Условие задачи 1: Оформи в виде нумерованного списка строки листинга, начиная со строки, где есть «You are a computer-use», и заканчивая строкой с «Instruction: Open the 屠龙 broad blade card» включительно. Пустые строки не включай.

Исходный текст:

##############################

Рэбиафуан

В глобализированной Японии

Ровно тридцать лет тому назад я покидал в последний раз японскую землю. Стоя на вычищенных до блеска плитах токийского аэропорта и рассеянно глядя на бесстрастную толпу вокруг, неизвестно для кого наряжающихся японских модниц и диковины местного дизайна, я невольно задавался вопросом, который приходит в голову каждому русскому, побывавшему в Японии: что будет, если японцы и русские, эти лед и пламень, сойдутся вместе? Что победит: японская дисциплина или русская, как бы выразиться поизящнее, вольная воля?

Александр Кожев утверждал, что именно японцы станут образцом для будущего глобального мира, потому что только они еще способны на «бескорыстную отрицательность», negativite gratuite, Но жизнь вокруг меня ставила свои эксперименты. В те золотые дни горбачевской перестройки, когда мир восторженно рванулся к нам (кто сейчас помнит об этом?), один японский этнографический музей решил пополнить свою экспозицию оригинальным ненецким чумом. Посредником выступила Академия наук, а сделка по законам того времени была бартерная: за чум японцы обязались поставить компьютеры с лодочными моторами и принять у себя трех советских этнографов. Так я попал в Японию, начальство в Салехарде получило компьютеры и лодочные моторы, а кучку жердей и материю, представлявшие чум, арестовала таможня в Москве, где они и сгинули бесследно. На том и закончилась короткая, как пора цветения сакуры, любовь между японской и позднесоветской научной общественностью.

А теперь я снова стою на выдраенных до блеска плитах аэропорта Кансай, направляясь в город Окаяма на небольшую конференцию. Неправда, что японцы похожи на роботов. Не без удовольствия выковыривая из памяти, как изюм из булки, японские слова, я обращаюсь к ним с вопросами, и мне подробно, радушно отвечают. Поезд с задорным именем «Харука» выносит меня из подвала аэропорта на мост через широкий пролив. И тут из-за пролетов моста под лихорадочный стук колес навстречу мне понеслось «чудище зело обло»: невообразимая мешанина из железобетона и стекла, вытянувшаяся вдоль берега пролива. Материализованный меон. Я знаю, что на меня надвигается последнее слово технического прогресса, жизнь, до предела разумно устроенная и притом не лишенная сердечности. Я только что соприкоснулся с ней в аэропорту. Откуда же такая метаморфоза? Почему триумф разумности, такой понятной и удобной в частностях, создает в совокупности нечто столь неудобопонимаемое и даже зловещее?

Поезд сходу врезался в мозаичное тело монстра. С бешеной скоростью помчались перед носом шлагбаумы, провода, улочки, вывески, авто. Проплывали мимо гигантские депо, ощетинившееся столбами электропередач. Толстыми змеями взлетали и падали за окном транспортные эстакады. Раза три мелькнуло среди этого хаоса колесо обозрения. Ясно чувствовалось: в этом сцеплении инженерной мысли и материальной массы, наэлектризованной жизни и на удивление пластичного вещества есть свой незыблемый принцип, какая-то глубокая правда. Быть может, правда сердца. Но сердца... камня.

##############################

Условие задачи 2:
Ответь по очерку о Японии:
(а) Сколько лет назад автор в последний раз покидал японскую землю?
(б) Что японский этнографический музей хотел получить для своей экспозиции?
(в) Как назывался поезд, на котором автор выехал из аэропорта Кансай?

Входной листинг:
##############################

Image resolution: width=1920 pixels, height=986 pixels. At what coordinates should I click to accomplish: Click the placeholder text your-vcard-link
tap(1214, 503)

##############################

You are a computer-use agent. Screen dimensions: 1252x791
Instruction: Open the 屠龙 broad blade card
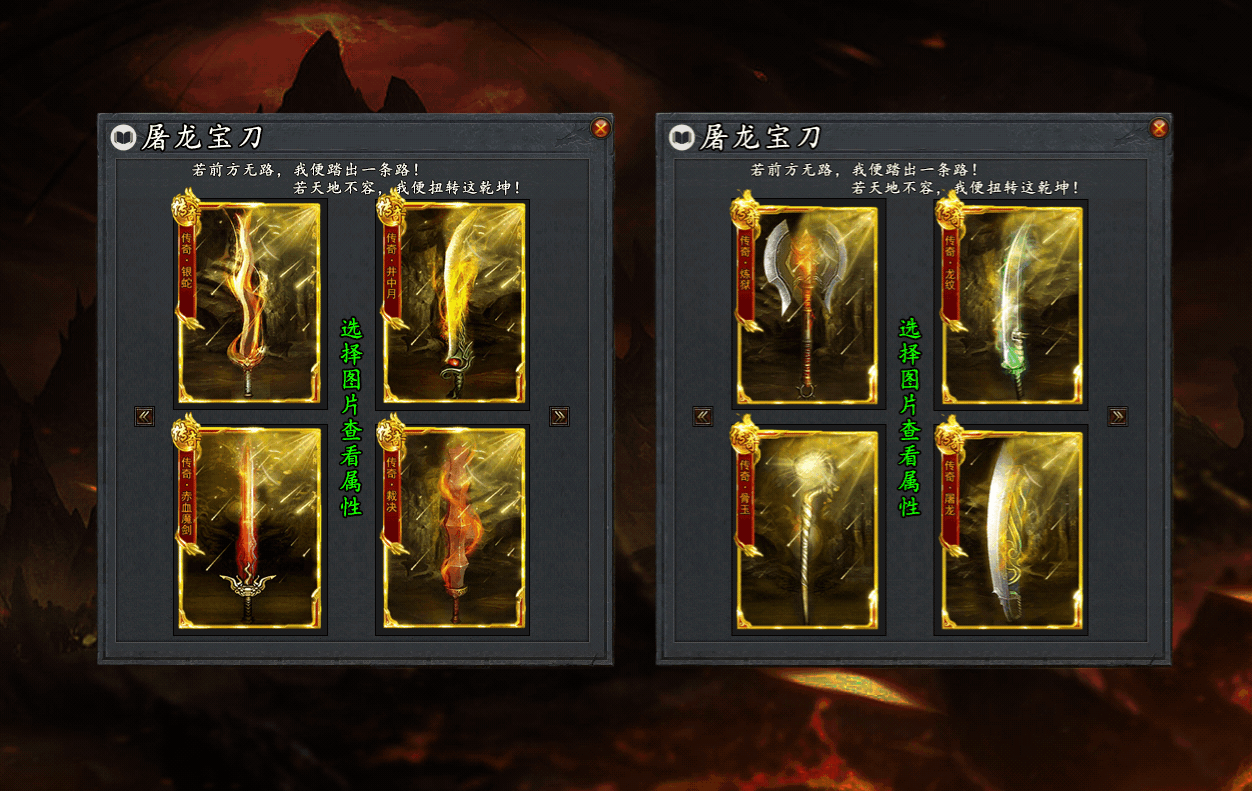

##############################

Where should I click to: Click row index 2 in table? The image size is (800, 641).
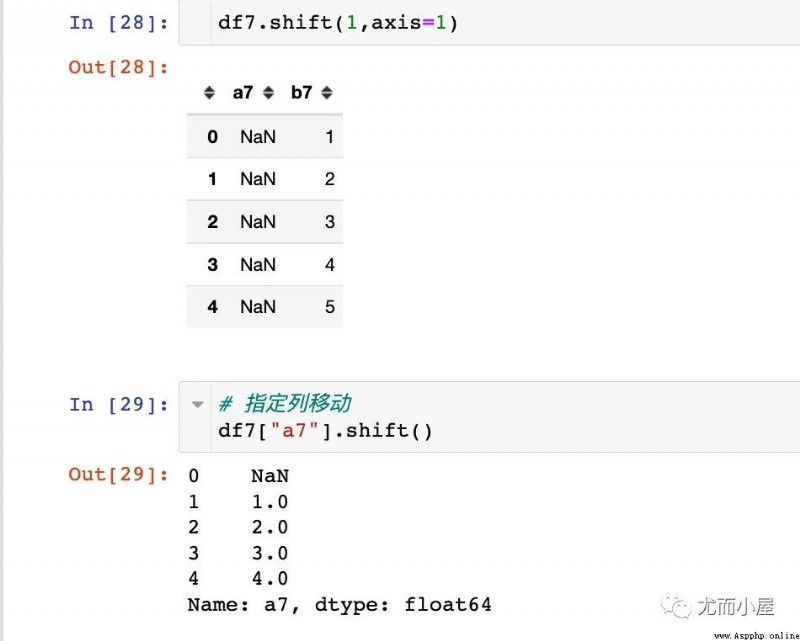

##############################

Письменное решение 1:
1. You are a computer-use agent. Screen dimensions: 1252x791
2. Instruction: Open the 屠龙 broad blade card

Письменное решение 2:
(а) Ровно тридцать лет назад.
(б) Оригинальный ненецкий чум.
(в) «Харука».